Geo: Override ci_job_artifacts metrics queries to avoid expensive join
What does this MR do and why?
Override checksum queries in JobArtifacts
This ensures the checksum counts are calculated from the state table and not as a join from the model table. This is to speed up counts when collecting Geo site status.
References
Related to #581987
Database query plans
Geo::JobArtifactReplicator.checksummed_count
MAX query:
SELECT MAX("ci_job_artifact_states"."job_artifact_id") FROM "ci_job_artifact_states" WHERE "ci_job_artifact_states"."verification_state" = 2
Plan (produced on 5000 records): https://postgres.ai/console/gitlab/gitlab-production-ci/sessions/46311/commands/141342
COUNT query:
SELECT COUNT("ci_job_artifact_states"."job_artifact_id") FROM "ci_job_artifact_states" WHERE "ci_job_artifact_states"."verification_state" = 2 AND "ci_job_artifact_states"."job_artifact_id" >= 0 AND "ci_job_artifact_states"."job_artifact_id" < MAX
Plan (produced on 5000 records): https://postgres.ai/console/gitlab/gitlab-production-ci/sessions/46311/commands/141357 I used an arbitrarily high number for the MAX to ensure I'd encompass all records.
Previous COUNT query:
SELECT COUNT("p_ci_job_artifacts"."id") FROM "p_ci_job_artifacts" INNER JOIN "ci_job_artifact_states" ON "ci_job_artifact_states"."partition_id" IS NOT NULL AND "ci_job_artifact_states"."job_artifact_id" = "p_ci_job_artifacts"."id" AND "ci_job_artifact_states"."partition_id" = "p_ci_job_artifacts"."partition_id" WHERE "ci_job_artifact_states"."verification_state" = 2 AND "p_ci_job_artifacts"."id" >= 0 AND "p_ci_job_artifacts"."id" < MAX
Geo::JobArtifactReplicator.checksum_failed_count
MAX query:
SELECT MAX("ci_job_artifact_states"."job_artifact_id") FROM "ci_job_artifact_states" WHERE "ci_job_artifact_states"."verification_state" = 3
Plan (produced on 5000 records): https://postgres.ai/console/gitlab/gitlab-production-ci/sessions/46311/commands/141344
COUNT query:
SELECT COUNT("ci_job_artifact_states"."job_artifact_id") FROM "ci_job_artifact_states" WHERE "ci_job_artifact_states"."verification_state" = 3 AND "ci_job_artifact_states"."job_artifact_id" >= 0 AND "ci_job_artifact_states"."job_artifact_id" < MAX
Plan (produced on 5000 records): https://postgres.ai/console/gitlab/gitlab-production-ci/sessions/46311/commands/141356 I used an arbitrarily high number for the MAX to ensure I'd encompass all records.
Previous COUNT query:
SELECT COUNT("p_ci_job_artifacts"."id") FROM "p_ci_job_artifacts" INNER JOIN "ci_job_artifact_states" ON "ci_job_artifact_states"."partition_id" IS NOT NULL AND "ci_job_artifact_states"."job_artifact_id" = "p_ci_job_artifacts"."id" AND "ci_job_artifact_states"."partition_id" = "p_ci_job_artifacts"."partition_id" WHERE "ci_job_artifact_states"."verification_state" = 3 AND "p_ci_job_artifacts"."id" >= 0 AND "p_ci_job_artifacts"."id" < MAX
Geo::JobArtifactReplicator.checksum_total_count
MAX query:
SELECT MAX("ci_job_artifact_states"."job_artifact_id") FROM "ci_job_artifact_states"

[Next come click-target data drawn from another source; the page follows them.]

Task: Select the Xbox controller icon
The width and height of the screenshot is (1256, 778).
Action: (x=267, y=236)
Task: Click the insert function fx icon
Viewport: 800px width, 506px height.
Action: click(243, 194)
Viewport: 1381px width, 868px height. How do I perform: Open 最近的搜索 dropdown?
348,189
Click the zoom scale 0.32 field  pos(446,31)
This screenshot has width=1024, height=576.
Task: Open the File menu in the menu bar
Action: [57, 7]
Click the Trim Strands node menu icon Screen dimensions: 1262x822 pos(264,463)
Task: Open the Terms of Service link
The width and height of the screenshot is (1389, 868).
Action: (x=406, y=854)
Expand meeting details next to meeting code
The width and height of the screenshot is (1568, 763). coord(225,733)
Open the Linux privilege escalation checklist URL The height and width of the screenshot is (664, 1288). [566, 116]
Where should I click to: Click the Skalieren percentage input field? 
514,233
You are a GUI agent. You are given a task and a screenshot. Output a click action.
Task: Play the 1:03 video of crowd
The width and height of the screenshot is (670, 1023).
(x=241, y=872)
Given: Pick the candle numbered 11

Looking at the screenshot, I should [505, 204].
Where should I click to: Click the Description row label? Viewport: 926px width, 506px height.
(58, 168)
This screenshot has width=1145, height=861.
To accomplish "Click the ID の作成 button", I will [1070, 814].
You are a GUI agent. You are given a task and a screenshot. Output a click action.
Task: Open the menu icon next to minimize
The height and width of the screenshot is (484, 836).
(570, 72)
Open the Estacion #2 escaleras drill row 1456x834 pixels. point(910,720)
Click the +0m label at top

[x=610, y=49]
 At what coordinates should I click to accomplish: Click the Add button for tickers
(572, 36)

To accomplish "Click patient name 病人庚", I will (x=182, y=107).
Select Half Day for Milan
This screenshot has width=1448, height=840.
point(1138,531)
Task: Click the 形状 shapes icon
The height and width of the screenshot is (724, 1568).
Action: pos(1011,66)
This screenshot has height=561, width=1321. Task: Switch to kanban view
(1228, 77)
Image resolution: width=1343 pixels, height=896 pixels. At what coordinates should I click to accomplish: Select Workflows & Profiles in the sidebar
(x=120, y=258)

Plan (produced on 5000 records): https://postgres.ai/console/gitlab/gitlab-production-ci/sessions/46311/commands/141343
COUNT query:
SELECT COUNT("ci_job_artifact_states"."job_artifact_id") FROM "ci_job_artifact_states" WHERE "ci_job_artifact_states"."job_artifact_id" >= 0 AND "ci_job_artifact_states"."job_artifact_id" < MAX?
Plan (produced on 5000 records): https://postgres.ai/console/gitlab/gitlab-production-ci/sessions/46311/commands/141355 I used an arbitrarily high number for the MAX to ensure I'd encompass all records.
Previous COUNT query:
SELECT COUNT("p_ci_job_artifacts"."id") FROM "p_ci_job_artifacts" INNER JOIN "ci_job_artifact_states" ON "ci_job_artifact_states"."partition_id" IS NOT NULL AND "ci_job_artifact_states"."job_artifact_id" = "p_ci_job_artifacts"."id" AND "ci_job_artifact_states"."partition_id" = "p_ci_job_artifacts"."partition_id" WHERE "p_ci_job_artifacts"."id" >= 0 AND "p_ci_job_artifacts"."id" < MAX
MR acceptance checklist
Evaluate this MR against the MR acceptance checklist. It helps you analyze changes to reduce risks in quality, performance, reliability, security, and maintainability.